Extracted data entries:
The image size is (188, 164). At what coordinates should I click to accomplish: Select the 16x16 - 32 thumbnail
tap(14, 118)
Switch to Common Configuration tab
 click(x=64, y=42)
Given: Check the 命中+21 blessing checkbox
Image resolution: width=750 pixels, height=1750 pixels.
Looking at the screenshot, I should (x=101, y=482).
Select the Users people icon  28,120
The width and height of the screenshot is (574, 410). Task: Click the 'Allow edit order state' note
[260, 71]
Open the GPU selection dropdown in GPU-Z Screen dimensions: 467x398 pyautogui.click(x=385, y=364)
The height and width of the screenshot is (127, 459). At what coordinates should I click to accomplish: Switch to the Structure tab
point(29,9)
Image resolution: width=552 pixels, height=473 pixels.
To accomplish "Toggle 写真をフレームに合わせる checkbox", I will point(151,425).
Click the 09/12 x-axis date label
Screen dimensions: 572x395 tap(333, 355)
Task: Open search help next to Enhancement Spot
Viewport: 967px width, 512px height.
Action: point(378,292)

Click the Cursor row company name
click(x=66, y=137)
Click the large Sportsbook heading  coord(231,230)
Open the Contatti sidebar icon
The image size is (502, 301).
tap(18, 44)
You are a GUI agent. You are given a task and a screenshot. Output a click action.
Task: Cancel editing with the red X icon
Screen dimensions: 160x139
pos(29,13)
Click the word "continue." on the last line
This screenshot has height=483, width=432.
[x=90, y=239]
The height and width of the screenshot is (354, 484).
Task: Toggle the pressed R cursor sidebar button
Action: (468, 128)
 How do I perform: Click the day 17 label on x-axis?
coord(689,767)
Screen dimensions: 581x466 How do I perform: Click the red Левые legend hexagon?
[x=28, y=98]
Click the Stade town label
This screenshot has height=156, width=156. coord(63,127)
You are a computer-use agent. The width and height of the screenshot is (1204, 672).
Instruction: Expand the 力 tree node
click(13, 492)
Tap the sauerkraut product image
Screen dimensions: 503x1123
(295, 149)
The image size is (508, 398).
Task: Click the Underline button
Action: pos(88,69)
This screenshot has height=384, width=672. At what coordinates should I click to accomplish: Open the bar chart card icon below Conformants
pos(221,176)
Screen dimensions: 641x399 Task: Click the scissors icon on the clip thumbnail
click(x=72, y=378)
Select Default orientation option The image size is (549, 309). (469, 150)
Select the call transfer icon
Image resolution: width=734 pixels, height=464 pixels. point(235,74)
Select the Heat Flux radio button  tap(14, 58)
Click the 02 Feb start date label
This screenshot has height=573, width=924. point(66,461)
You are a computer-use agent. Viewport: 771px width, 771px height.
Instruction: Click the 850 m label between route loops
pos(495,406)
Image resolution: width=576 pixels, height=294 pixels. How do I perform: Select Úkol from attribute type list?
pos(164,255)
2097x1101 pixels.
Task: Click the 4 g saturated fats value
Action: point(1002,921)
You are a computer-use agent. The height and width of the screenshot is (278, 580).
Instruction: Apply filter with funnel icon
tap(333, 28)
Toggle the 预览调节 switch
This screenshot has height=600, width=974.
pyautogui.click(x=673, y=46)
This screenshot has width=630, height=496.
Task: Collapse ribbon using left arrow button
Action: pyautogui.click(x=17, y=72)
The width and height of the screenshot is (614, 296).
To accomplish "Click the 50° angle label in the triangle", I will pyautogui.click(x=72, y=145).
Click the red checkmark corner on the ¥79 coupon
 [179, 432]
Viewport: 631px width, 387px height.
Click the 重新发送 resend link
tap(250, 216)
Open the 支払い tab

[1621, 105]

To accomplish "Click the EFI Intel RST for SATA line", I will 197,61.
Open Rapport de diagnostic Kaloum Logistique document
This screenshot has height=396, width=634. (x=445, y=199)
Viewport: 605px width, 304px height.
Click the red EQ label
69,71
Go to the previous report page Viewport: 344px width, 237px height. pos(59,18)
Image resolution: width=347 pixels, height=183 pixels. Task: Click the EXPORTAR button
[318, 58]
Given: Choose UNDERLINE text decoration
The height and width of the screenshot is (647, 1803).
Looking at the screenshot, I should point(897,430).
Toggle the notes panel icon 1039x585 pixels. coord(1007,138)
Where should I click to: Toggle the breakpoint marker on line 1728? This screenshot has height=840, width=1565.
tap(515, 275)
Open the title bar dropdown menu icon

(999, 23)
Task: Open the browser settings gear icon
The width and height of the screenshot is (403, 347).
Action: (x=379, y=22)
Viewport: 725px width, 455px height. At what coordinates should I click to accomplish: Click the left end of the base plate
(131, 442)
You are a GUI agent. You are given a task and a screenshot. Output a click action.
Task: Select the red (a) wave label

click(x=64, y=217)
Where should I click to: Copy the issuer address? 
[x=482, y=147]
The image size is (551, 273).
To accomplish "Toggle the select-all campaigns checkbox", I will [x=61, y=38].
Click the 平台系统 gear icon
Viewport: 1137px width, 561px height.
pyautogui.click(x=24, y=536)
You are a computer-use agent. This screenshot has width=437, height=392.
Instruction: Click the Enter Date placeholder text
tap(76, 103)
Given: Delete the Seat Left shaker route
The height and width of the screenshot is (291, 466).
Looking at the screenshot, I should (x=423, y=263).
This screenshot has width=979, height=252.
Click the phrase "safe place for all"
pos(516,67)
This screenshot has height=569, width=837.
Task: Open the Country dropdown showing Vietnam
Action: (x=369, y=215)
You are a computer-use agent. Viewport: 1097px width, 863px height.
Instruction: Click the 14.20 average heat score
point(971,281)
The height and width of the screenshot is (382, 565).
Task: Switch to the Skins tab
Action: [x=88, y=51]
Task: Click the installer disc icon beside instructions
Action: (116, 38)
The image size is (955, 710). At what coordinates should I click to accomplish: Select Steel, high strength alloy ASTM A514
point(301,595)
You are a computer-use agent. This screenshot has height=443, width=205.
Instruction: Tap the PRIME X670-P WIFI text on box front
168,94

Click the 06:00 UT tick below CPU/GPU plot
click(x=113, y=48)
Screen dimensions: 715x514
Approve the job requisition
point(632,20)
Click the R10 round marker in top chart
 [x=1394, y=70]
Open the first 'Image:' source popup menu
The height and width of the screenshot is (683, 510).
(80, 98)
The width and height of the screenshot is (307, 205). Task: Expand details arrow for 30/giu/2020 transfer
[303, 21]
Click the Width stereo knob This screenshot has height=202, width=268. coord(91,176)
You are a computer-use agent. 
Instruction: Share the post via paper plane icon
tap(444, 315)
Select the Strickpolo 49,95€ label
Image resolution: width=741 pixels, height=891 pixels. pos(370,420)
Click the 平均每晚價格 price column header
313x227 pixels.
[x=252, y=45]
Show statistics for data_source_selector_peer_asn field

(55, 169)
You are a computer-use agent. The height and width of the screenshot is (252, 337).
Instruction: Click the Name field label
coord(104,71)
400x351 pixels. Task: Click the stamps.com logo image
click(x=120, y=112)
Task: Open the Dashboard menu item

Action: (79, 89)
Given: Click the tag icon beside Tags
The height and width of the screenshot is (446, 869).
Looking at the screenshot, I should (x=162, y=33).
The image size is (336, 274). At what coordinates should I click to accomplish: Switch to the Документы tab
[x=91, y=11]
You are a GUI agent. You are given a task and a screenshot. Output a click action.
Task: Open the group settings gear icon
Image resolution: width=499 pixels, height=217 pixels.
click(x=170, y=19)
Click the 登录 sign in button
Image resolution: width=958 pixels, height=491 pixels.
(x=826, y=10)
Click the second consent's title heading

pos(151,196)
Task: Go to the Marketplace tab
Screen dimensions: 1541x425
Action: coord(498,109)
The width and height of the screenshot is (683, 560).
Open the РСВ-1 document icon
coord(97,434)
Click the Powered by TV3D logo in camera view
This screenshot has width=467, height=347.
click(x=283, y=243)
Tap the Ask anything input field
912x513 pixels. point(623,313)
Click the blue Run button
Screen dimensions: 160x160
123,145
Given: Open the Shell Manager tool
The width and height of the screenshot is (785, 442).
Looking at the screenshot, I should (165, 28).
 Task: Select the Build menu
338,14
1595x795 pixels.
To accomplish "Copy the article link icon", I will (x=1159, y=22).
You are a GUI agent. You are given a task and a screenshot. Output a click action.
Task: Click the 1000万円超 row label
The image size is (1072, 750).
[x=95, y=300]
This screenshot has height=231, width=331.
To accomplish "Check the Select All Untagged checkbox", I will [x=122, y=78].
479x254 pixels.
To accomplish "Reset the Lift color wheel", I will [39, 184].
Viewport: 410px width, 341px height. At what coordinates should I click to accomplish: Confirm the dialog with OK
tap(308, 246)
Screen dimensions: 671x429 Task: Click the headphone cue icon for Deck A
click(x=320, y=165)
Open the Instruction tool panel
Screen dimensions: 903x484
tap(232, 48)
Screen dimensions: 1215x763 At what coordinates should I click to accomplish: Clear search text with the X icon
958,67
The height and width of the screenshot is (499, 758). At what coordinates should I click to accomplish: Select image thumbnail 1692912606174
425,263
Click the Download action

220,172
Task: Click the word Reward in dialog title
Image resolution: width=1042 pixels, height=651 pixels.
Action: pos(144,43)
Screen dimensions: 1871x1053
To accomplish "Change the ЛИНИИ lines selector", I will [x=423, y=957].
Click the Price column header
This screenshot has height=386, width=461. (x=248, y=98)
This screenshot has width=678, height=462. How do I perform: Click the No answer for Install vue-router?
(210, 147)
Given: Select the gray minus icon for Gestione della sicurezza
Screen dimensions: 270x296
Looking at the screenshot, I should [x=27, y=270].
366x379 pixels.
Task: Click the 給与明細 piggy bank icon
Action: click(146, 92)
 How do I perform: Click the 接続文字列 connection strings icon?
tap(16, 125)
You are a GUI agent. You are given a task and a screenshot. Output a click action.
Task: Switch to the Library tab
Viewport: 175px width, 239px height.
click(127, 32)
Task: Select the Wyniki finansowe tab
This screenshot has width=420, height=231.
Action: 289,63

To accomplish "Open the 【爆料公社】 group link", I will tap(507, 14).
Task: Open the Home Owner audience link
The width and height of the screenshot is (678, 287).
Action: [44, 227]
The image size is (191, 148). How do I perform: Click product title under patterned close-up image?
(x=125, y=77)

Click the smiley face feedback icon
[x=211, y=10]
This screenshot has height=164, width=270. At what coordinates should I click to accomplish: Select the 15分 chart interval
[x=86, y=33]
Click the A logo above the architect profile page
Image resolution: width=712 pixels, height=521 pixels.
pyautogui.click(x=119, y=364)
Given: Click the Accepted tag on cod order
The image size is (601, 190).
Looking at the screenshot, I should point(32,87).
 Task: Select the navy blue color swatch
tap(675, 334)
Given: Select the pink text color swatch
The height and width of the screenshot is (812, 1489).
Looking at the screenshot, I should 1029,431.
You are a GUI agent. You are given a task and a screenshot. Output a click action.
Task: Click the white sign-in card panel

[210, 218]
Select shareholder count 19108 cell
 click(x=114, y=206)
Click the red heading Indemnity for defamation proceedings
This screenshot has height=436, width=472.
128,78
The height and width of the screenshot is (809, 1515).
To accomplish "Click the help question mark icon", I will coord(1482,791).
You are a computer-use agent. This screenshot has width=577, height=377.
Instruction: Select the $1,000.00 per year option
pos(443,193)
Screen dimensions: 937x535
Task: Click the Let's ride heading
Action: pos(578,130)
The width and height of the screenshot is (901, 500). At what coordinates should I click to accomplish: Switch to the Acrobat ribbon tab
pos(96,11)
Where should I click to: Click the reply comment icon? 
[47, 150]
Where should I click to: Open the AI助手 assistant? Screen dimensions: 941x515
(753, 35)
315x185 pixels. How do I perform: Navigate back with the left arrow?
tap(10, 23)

WORK ORDER: From the data above, pick out each line containing "settings" and copy it.

EXERCISE SOLUTION:
Task: Open the browser settings gear icon
Task: Open the group settings gear icon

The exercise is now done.